* _EXCERTO_:
■ ■ ■ ■ ■

Petra: O tempo é um pouco mais antigo
No coração das montanhas Sahara, no sudoeste da Jordânia, às portas do grande deserto arábico, Petra, refém do seu prestígio e do seu mistério, é hoje um dos mais visitados recintos arqueológicos de todo o mundo.
O caminho volteia entre alta penedia, na sombra das primeiras horas matinais. É um desfiladeiro estreito e semelhante ao leito de um rio seco, que se estende ao longo de um quilómetro. Num último instante, a dois passos do final, a fraga altíssima das margens inclina-se e forma uma espécie de cúpula natural. O andarilho, imerso na penumbra, vê a garganta desaguar subitamente numa clareira e iluminar-se diante de si o mais conhecido ícone de Petra, o templo Khazneh al-Faraoun, símbolo das influências helenísticas na arquitectura da cidade.
O acesso à antiga capital dos nabateus é paradigmático de uma cidade secreta ou improvável e a sua descrição caberia bem num texto de Borges ou de Calvino. A cidade permaneceu invisível e ausente dos mapas modernos até 1812, quando o aventureiro e explorador suíço Johann Ludwig Burckhardt, disfarçado de mercador árabe, com o nome Ibrahim Ibn Abdallah, conseguiu que um guia beduíno da região o conduzisse até lá. O último registo histórico de Petra datava de 1276, por ocasião da passagem do sultão Baybars, em viagem do Cairo para Karak a fim de responder à ameaça de uma horda de Cruzados. Curiosamente, numa dessas geométricas figuras do destino de que falava Rilke, foi justamente em Karak que Ibrahim Ibn Abdallah ouviu falar de uma misteriosa cidade antiga escondida no interior de uma montanha.
Petra converteu-se, nas últimas décadas do século XX, na jóia da coroa do património histórico e cultural jordano e na mais generosa fonte de receitas turísticas do país. Classificada pela UNESCO em 1985 como Património Mundial, é um dos espaços arqueológicos mais visitados em todo o mundo — cerca de três mil visitas por dia, no pico da estação.
Mas não há bela sem senão. A pressão do turismo, que aumentou substancialmente a partir de 2007 depois da controversa iniciativa que elegeu Petra como uma das sete novas maravilhas do mundo, constitui uma ameaça tão real quanto a erosão natural sobre o arenito colorido em que os nabateus talharam a sua capital. Os efeitos sobre o modo de vida e sobre a cultura das famílias beduínas que foram obrigadas a abandonar Petra são outro dado importante para a reflexão sobre as consequências do turismo. Se houve melhoria nas condições de vida da comunidade bdul, registaram-se também mudanças dramáticas sob o ponto de vista cultural que os visitantes podem observar à vista desarmada: a produção e o comércio de artesanato anódino e de bugigangas, a mendicidade, a dependência absoluta de actividades relacionadas com o turismo.
O primeiro mistério
O recinto arqueológico de Petra ocupa um espaço imenso — e dificilmente o viajante terá uma ideia da cidade e do seu património arquitectónico num único dia. Para quem disponha de tempo e deseje explorar minuciosamente a área, há passes válidos para três dias. É sempre possível, obviamente, reduzir a visita a um único dia, mas esta opção implica iniciar a jornada muito cedo, dar muita corda aos pés e dispor de condição física que permita andarilhar uma boa vintena de quilómetros, incluindo subidas e descidas por muitas centenas de degraus pendurados aqui e ali à beira de abruptos declives.

■ ■ ■ ■ ■

* _EXTRATO DOS DADOS_:
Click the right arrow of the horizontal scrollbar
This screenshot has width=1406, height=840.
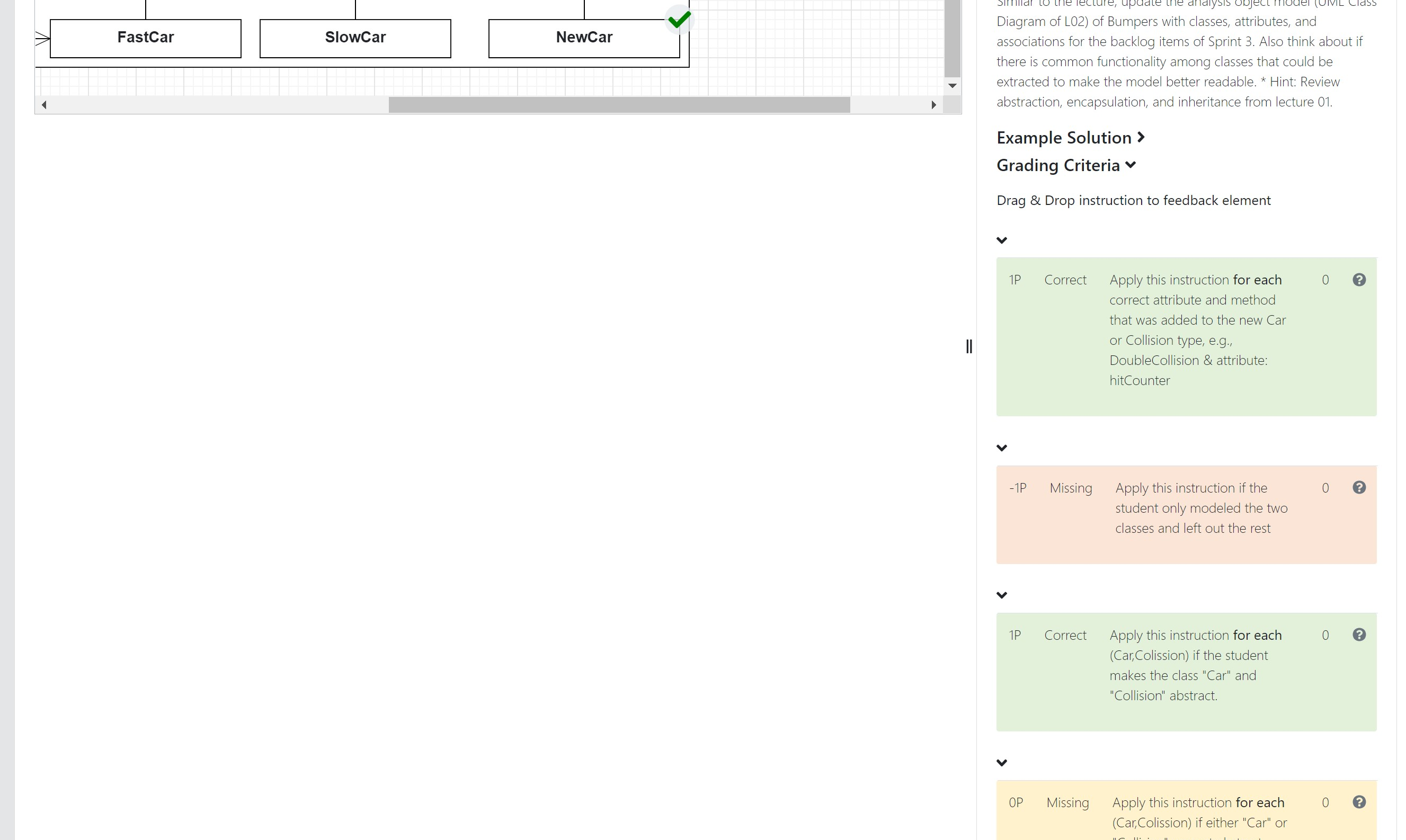(x=934, y=105)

■ ■ ■ ■ ■

* _REQUISITOS DO EXERCÍCIO_:
A. Transcreva literalmente o trecho do texto sobre Petra entre "Petra converteu-se, nas" e "pico da estação.", ambos inclusive.
B. Enumere todos os anos indicados em algarismos no texto sobre Petra.
C. Traduza para inglês a frase do texto sobre Petra "Para quem disponha de tempo e deseje explorar minuciosamente a área, há passes válidos para três dias."
Os dados constituem material independente do texto sobre Petra.

* _LISTA DE SOLUÇÕES_:
A.
Petra converteu-se, nas últimas décadas do século XX, na jóia da coroa do património histórico e cultural jordano e na mais generosa fonte de receitas turísticas do país. Classificada pela UNESCO em 1985 como Património Mundial, é um dos espaços arqueológicos mais visitados em todo o mundo — cerca de três mil visitas por dia, no pico da estação.

B. 1812, 1276, 1985, 2007

C. For those who have time and wish to explore the area thoroughly, there are passes valid for three days.